Jonathan Sumption
Social distancing destroys our lives as social beings
A lockdown diary is an oddly negative thing. At the dinner parties that we aren’t going to, we aren’t discussing all the interesting things that we aren’t doing. This week, I am not heading for the Austrian Alps to walk in some of the finest mountain scenery in Europe and enjoy a week of Schubert, as I like to do in June. The Austrian government has pioneered the technique of allowing facilities to reopen but only on terms that keep them closed. The beautiful concert hall at Schwarzenberg can open, but only with social distancing which reduces its capacity by 75 per cent and makes any performance financially unviable. In England the government plans to reopen pubs on terms that keep them half-empty and unprofitable. Theatres and sports grounds may be allowed to open but only on a basis which destroys the experience for the audience and the solvency of the venue. It is a reminder of the degree to which our social and cultural life and our parliamentary processes, in fact our whole model of work and play, depend on physical proximity to other humans.
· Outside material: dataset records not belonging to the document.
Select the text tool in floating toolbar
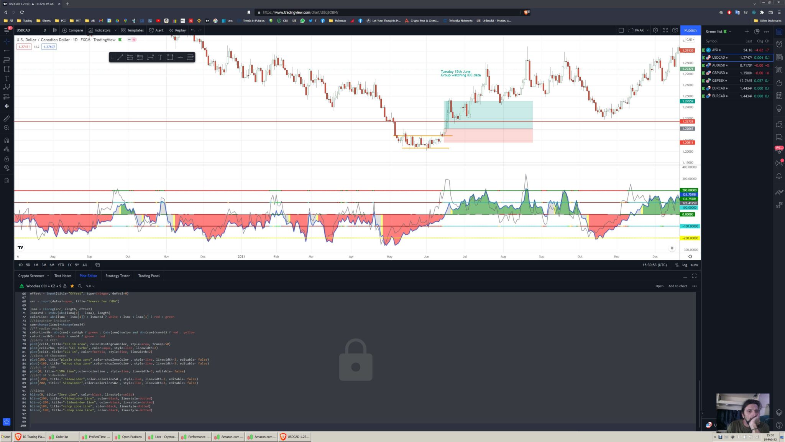This screenshot has width=785, height=442. click(160, 57)
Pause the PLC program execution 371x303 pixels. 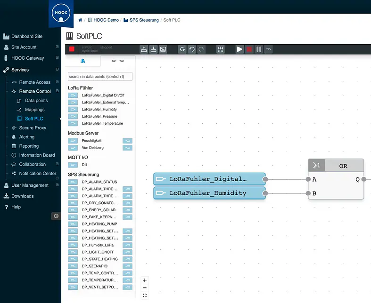[x=259, y=49]
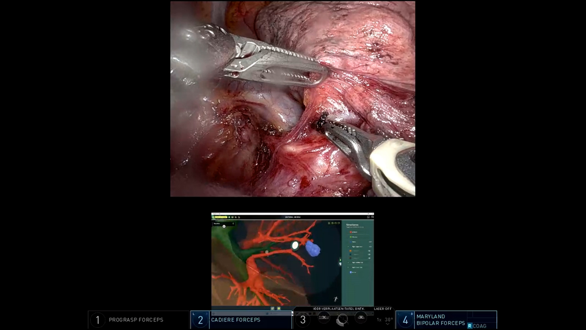This screenshot has width=586, height=330.
Task: Click the Cadiere Forceps label tab
Action: (x=235, y=320)
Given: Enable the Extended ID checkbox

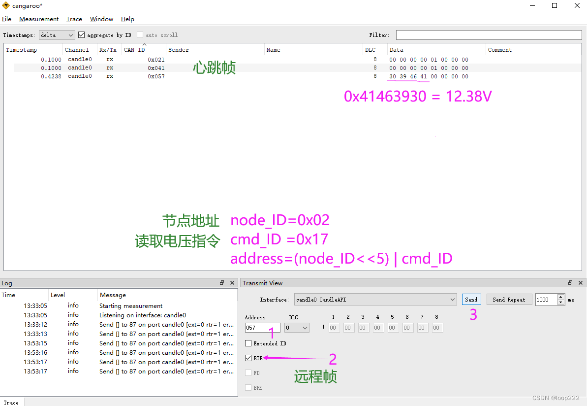Looking at the screenshot, I should pyautogui.click(x=248, y=343).
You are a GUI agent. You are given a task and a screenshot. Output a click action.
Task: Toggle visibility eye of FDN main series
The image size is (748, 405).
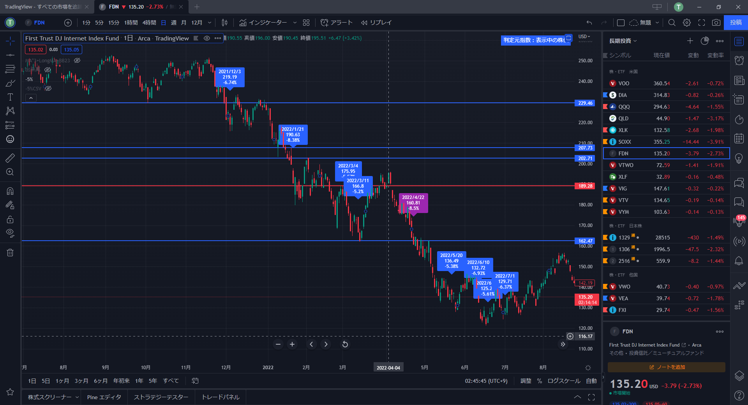click(x=207, y=38)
It is an integral feature of most activities in which we engage and the buildings in which they happen. There is talk of social distancing being required for a long time. Let us be realistic about what this means. Social distancing means the destruction of our life as social beings. For centuries, humans have put up with worse epidemic diseases than this and conserved the things which make humanity wonderful. Will we be the first generation who can’t face it?
Which brings me to the subject of sex. A tabloid headline on the day the new lockdown rules came into force provokes thought: ‘Sex with a person from another household illegal from today.’ As Professor Neil Ferguson and now Rosie Duffield MP have discovered, this is no laughing matter. Lovers everywhere will therefore be relieved to know that the headline is wrong. The original lockdown rules made it illegal to have sex with a person from another household. You could only leave your house for specified reasons and sex wasn’t one of them. The new rules are a generous gesture of liberalisation. You can leave the house for any reason provided that you do not spend the night away. Sex with a person from another household is classified as a ‘gathering for the purpose of social interaction’. This means that it is now okay provided that it happens in the daytime and not at night, and in the garden not in the house. Unless, that is, a sex worker is involved, in which case it will be ‘necessary for work purposes’ and okay even at night. Obvious, really.
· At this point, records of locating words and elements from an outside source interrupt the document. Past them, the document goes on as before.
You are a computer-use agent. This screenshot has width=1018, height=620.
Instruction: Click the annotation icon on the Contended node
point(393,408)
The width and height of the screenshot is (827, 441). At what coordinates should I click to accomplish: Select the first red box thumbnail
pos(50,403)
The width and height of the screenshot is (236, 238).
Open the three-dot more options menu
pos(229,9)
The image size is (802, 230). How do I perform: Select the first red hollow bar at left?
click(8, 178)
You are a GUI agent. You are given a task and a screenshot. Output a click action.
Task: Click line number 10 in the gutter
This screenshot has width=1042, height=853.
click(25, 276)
The naming and shaming of Ferguson and Duffield raises another, more uncomfortable issue. Crises are said to boost solidarity. The assumption is that solidarity is admirable. Sometimes it is. The outpouring of emotion about care workers is a case in point. So is the willingness of neighbours to help the old with shopping and the unsolicited friendliness of people who hardly exchanged a word before. But that is not all that neighbours have been doing. Neighbours were presumably responsible for sneaking on those who visited their lovers or took tea with their grandchildren. The twitching of curtains, the quick phone call to the police and the press, the public outrage, have been among the more disgusting symptoms of the public mood. Solidarity has always come in two forms. There is the solidarity of mutual sympathy, and the solidarity of intolerant conformism. Crises bring out the best in us, and the worst.
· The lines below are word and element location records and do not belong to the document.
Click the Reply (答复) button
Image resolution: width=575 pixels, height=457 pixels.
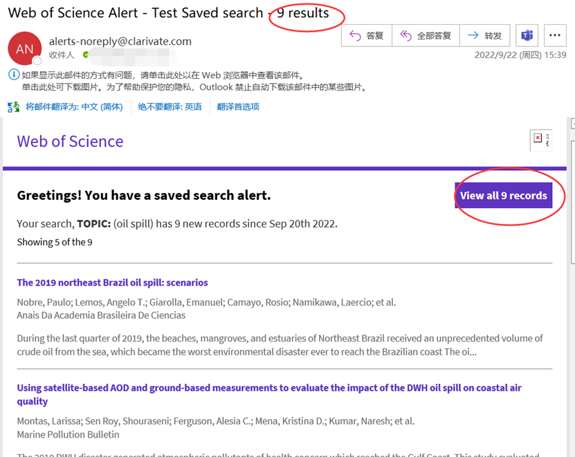pos(367,35)
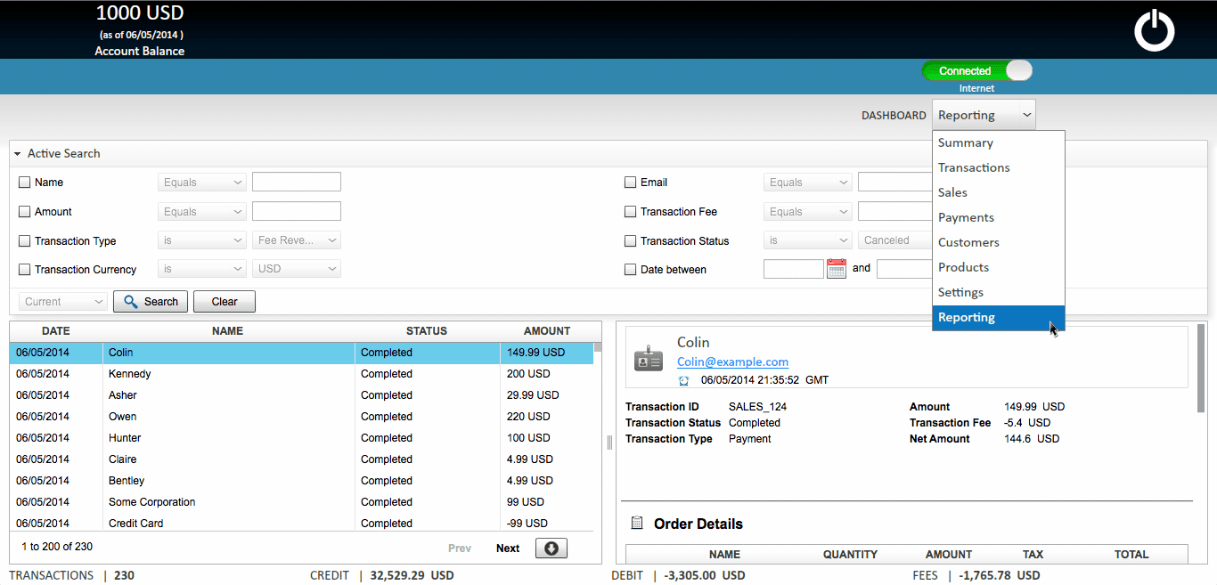Screen dimensions: 1217x585
Task: Collapse the Active Search panel
Action: click(x=17, y=154)
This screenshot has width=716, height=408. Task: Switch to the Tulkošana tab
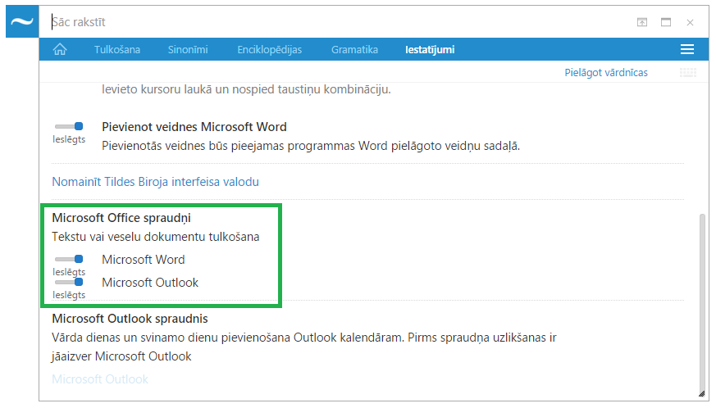(116, 50)
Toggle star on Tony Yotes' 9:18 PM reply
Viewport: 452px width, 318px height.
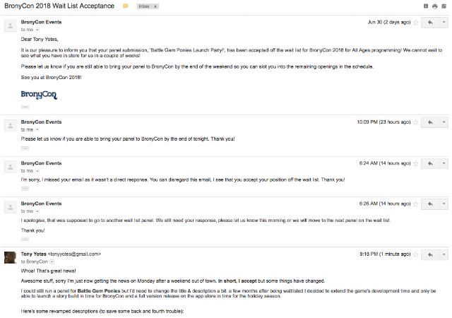[416, 254]
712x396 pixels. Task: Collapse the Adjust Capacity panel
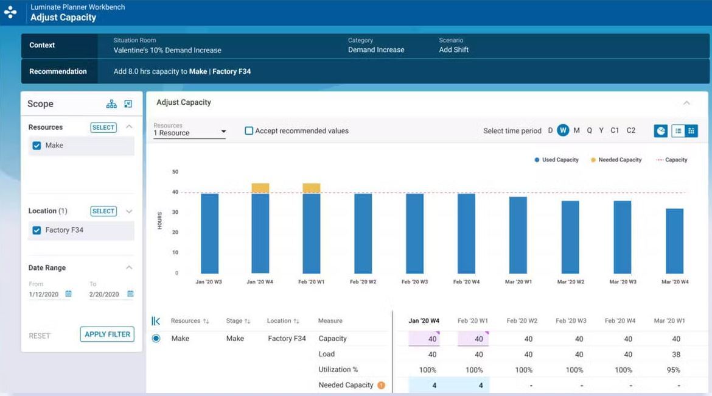[686, 103]
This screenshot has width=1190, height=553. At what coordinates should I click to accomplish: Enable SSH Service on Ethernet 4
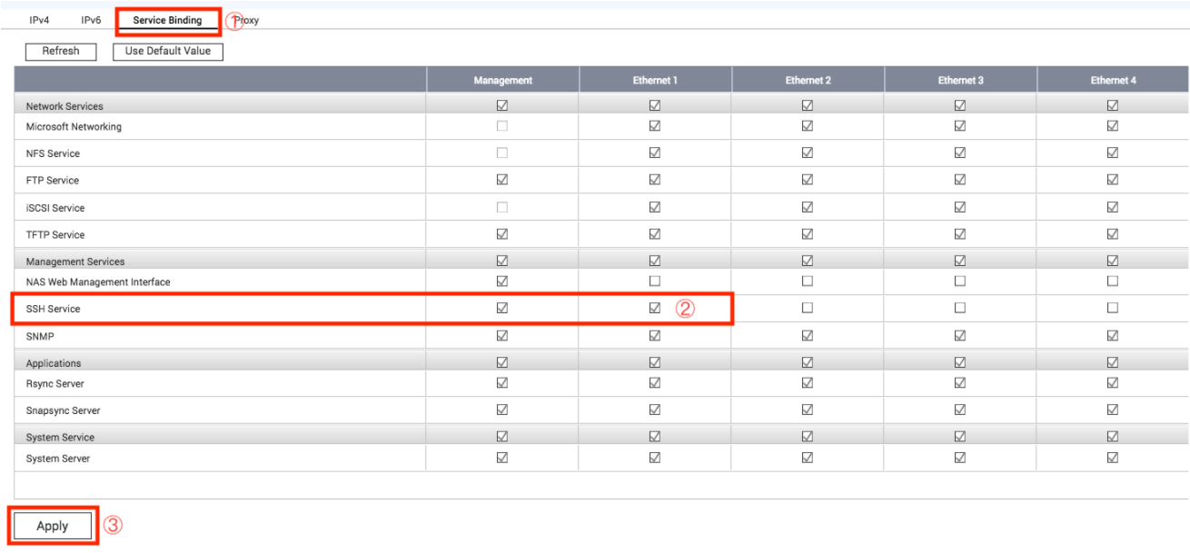pos(1113,308)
What is a fanatic? The question occurred to me as I tuned in to another performance by Matt Hancock at the No. 10 daily briefing. Whether one agrees with the lockdown or not, the government’s presentation has been lamentable. With his hectoring manner, authoritarian assumptions and snarling threats, Mr Hancock has resembled nothing so much as the petulant headmaster of a third-rate school. You don’t hear the leaders of Germany, France or the Netherlands addressing their fellow citizens like that. They have understood that this crisis is about the balance between public health on the one hand and other equally important values, social, economic, cultural and emotional, on the other. Only now that the public has stopped believing his exaggerated messages of doom is Hancock beginning to recognise the other dimension. Unfortunately the scientists campaigning against lifting the lockdown have taken over where he left off. They are only interested in part of the problem, the scientific part. So I return to my original question. What is a fanatic? It is a person who has only got room in his head for one idea at a time.
Jonathan Sumption is an author, historian and former Supreme Court judge.